En cette soirée de clôture de l’édition 2017 du Festival Castell de Peralada, les pensées étaient tournées vers la capitale catalane, frappée en plein cœur par le terrorisme quelques heures auparavant. C’est d’ailleurs le directeur général de cette manifestation, Oriol Aguila qui, aux côtés de Carlos Acosta et devant le rideau, s’adressa au public, trouvant les mots de compassion et de solidarité qui conviennent le mieux à ce moment-là. Ils furent suivis d’une minute de silence d’une profonde douleur. Comment aurait-il pu en être autrement ? Mais la première victoire contre ces assassins des temps modernes est de continuer à vivre, autrement certes, mais vivre toujours. Libre.
La Compagnie cubaine Acosta Danza fait ce soir-là ses débuts dans ce festival habitué à recevoir les plus grands. Cette année le Ballet Béjart Lausanne ouvrait les festivités et l’on se souvient encore et pour longtemps de la soirée Roberto Bolle and Friends de l’an passé.

Créée l’an passé, Acosta Danza se veut une vitrine de la danse cubaine en même temps qu’une école de formation au plus haut niveau. Cette jeune compagnie se présente avec un programme varié comprenant sept chorégraphies. A l’image de son répertoire, Acosta Danza nous fait découvrir toute une diversité d’un univers ici ancré dans notre temps.

El cruce sobre el Niagara : Raùl Reinoso et Julio León – Photo Tito Ferrer –

La soirée débute avec El cruce sobre el Niagara. Sur une musique d’Olivier Messiaen, celle que l’on peut clairement nommer leader de la modernité en matière de danse hispano-américaine : Marianela Boan, chorégraphie en duo masculin d’une intensité bouleversante. Réclamant une souplesse en même temps qu’une force incroyables, avec des équilibres au ralenti vertigineux, cette pièce met en présence Raul Reinoso et Julio Léon. Par l’exceptionnelle puissance que dégagent ces deux danseurs à la présence très sculpturale, par l’intense et ambigüe sensualité qui émane de leur corps à corps, ce ballet, créé en 1987, restera l’acmé de la soirée.

--- Extrait source ---
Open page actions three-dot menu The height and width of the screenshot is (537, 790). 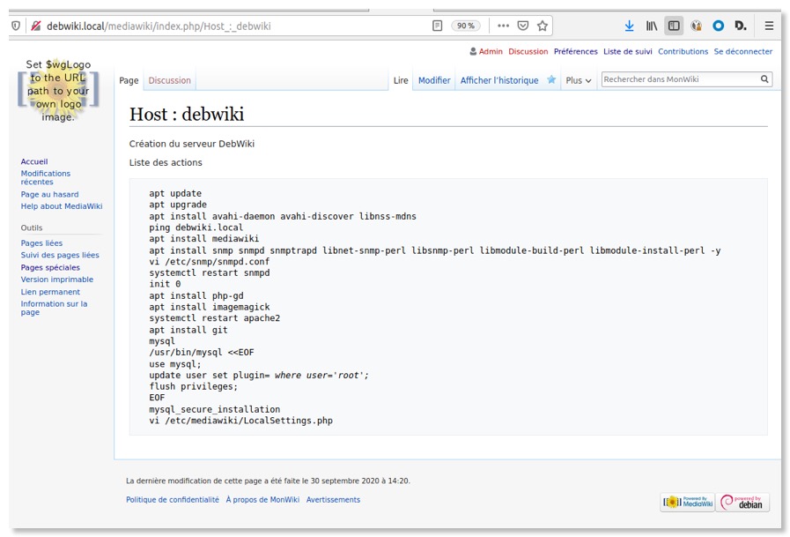(503, 26)
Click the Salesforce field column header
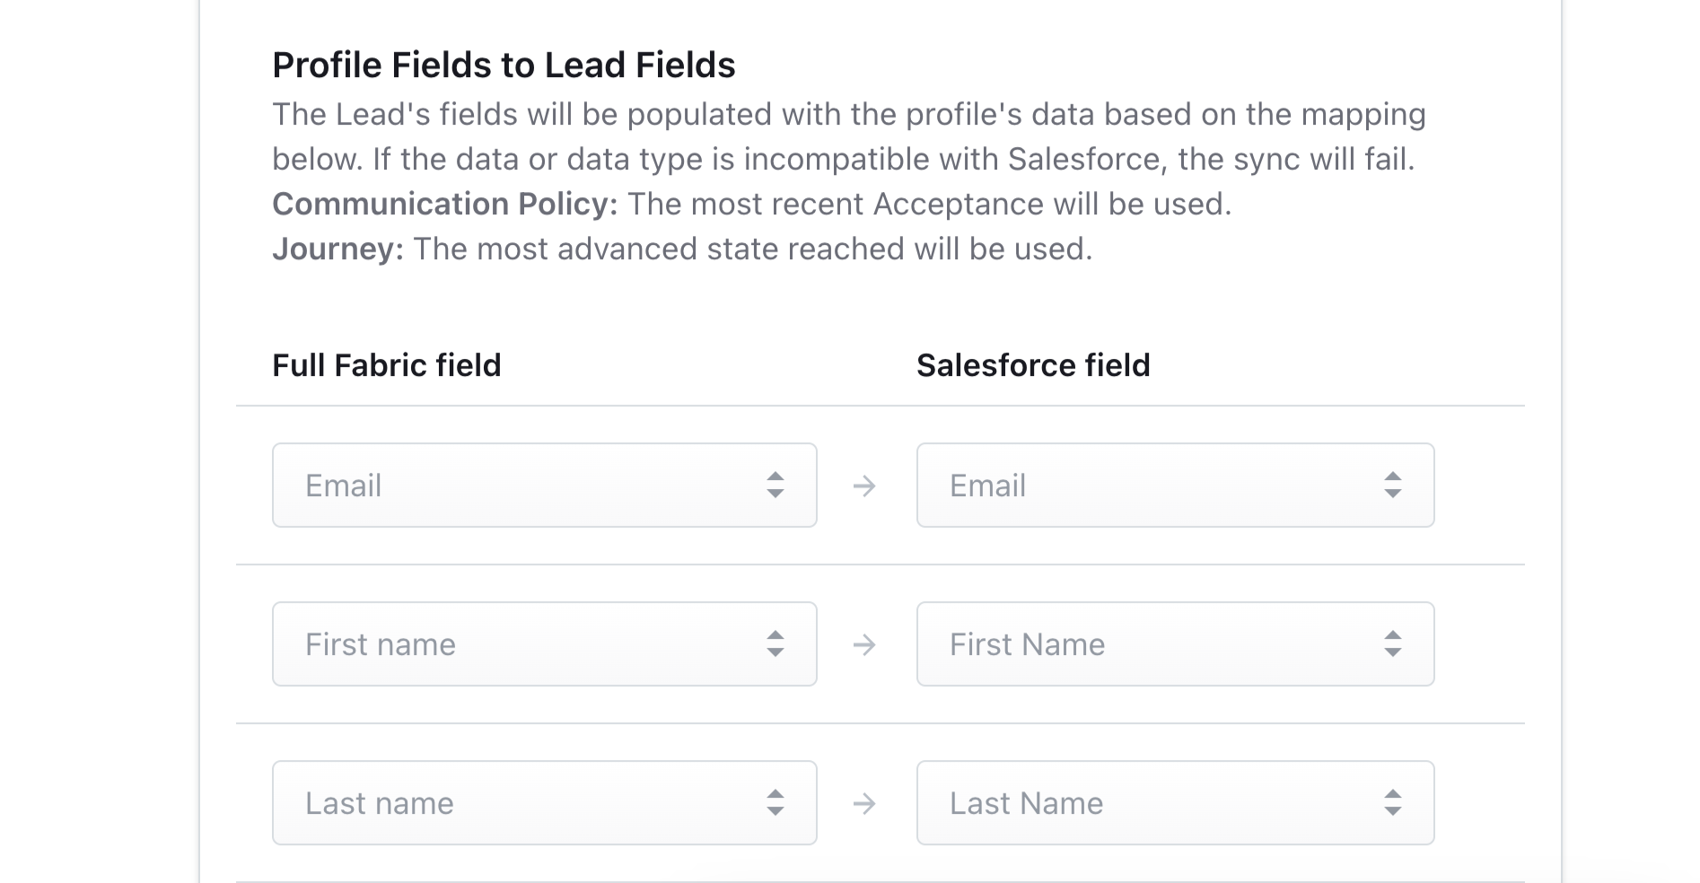1700x883 pixels. tap(1032, 365)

--- Exercice proposé ---
Reproduisez à l'identique la partie du compte rendu sur Acosta Danza qui commence à « La Compagnie cubaine » et se termine à « de l’an passé. ».

--- Réponse attendue ---
La Compagnie cubaine Acosta Danza fait ce soir-là ses débuts dans ce festival habitué à recevoir les plus grands. Cette année le Ballet Béjart Lausanne ouvrait les festivités et l’on se souvient encore et pour longtemps de la soirée Roberto Bolle and Friends de l’an passé.